Framing the issues: VW admission moves 'clean diesel' to top of mind
VW emissions episode shocked investors
Volkswagen’s admission that it installed defeat devices in 11 mn engines worldwide corresponded with the loss of €25 bn of market capitalization and triggered CEO Dr. Winterkorn’s resignation. More broadly, the SXAP is down 10% over the past three days destroying a total €31 bn of market capitalization as the market is pricing uncertainty over the future of ‘clean diesel’.
Numerous risks and uncertainties
We see numerous risks occupying investors’ attention and preventing an efficient assessment of the fundamental value of Volkswagen.
Future of ‘clean diesel’ top of mind
Regulation has pushed companies to focus on CO2 targets possibly at the expense of NOx emissions. Euro 6 requires a NOx reduction to 80 mg/km from 180 mg/km. An ICCT study revealed significant discrepancies between real-world emissions of engines and current Euro 6 requirements (“NEDC” test).
Collateral damage – autos industry
We see three risks put into the spotlight by the VW emissions episode: (1) comprehensive scrutiny of the world diesel fleet especially in regard to defeat devices and emissions performance; (2) regulatory risk in relation to tighter NOx rules and controls; and (3) risk of diesel stigmatism from consumers.

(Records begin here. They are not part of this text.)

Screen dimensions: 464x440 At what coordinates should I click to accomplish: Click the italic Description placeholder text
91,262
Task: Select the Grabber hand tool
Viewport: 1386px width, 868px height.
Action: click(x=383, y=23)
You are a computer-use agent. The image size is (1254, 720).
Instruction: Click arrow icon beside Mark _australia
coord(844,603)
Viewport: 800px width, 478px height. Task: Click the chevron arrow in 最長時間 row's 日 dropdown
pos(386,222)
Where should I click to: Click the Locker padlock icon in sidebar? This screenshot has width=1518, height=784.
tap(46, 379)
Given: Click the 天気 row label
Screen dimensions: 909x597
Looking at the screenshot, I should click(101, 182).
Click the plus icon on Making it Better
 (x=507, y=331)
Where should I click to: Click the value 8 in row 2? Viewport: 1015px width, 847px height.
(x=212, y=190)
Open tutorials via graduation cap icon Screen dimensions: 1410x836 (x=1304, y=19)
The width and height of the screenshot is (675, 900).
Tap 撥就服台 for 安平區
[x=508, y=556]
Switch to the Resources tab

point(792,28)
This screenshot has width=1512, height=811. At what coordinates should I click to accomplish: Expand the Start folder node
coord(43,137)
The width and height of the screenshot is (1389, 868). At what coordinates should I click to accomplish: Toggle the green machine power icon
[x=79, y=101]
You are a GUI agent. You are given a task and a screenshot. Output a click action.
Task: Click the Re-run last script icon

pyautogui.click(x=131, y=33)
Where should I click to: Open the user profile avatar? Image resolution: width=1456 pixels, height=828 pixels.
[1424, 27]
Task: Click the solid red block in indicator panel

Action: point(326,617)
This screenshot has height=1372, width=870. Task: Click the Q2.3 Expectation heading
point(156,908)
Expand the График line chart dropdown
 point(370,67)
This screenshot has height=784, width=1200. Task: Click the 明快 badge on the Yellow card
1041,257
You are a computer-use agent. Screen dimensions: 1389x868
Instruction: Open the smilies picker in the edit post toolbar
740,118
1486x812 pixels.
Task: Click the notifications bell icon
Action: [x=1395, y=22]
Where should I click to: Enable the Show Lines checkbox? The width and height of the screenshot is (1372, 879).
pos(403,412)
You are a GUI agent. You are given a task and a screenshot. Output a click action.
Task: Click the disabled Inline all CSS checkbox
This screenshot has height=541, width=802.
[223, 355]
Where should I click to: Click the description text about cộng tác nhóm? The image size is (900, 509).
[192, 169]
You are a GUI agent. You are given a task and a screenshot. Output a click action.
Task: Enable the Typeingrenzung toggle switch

Collateral damage – “Made in Germany”
The VW episode also impacted the DAX (-3.1% this week). VW is a bellwether industrial company and as such we believe had a negative impact on the brand “Made in Germany”. Industrial manufacturing is 16% of German GDP and exports are 48%.
Stock implications
European OEMs are likely to continue to be marked down for their diesel exposure given the investigations, scrutiny, regulatory and political debates. We see selective opportunities within suppliers as beneficiaries from increased focus on emissions. In this regard, we highlight Buy-rated Conti and Valeo.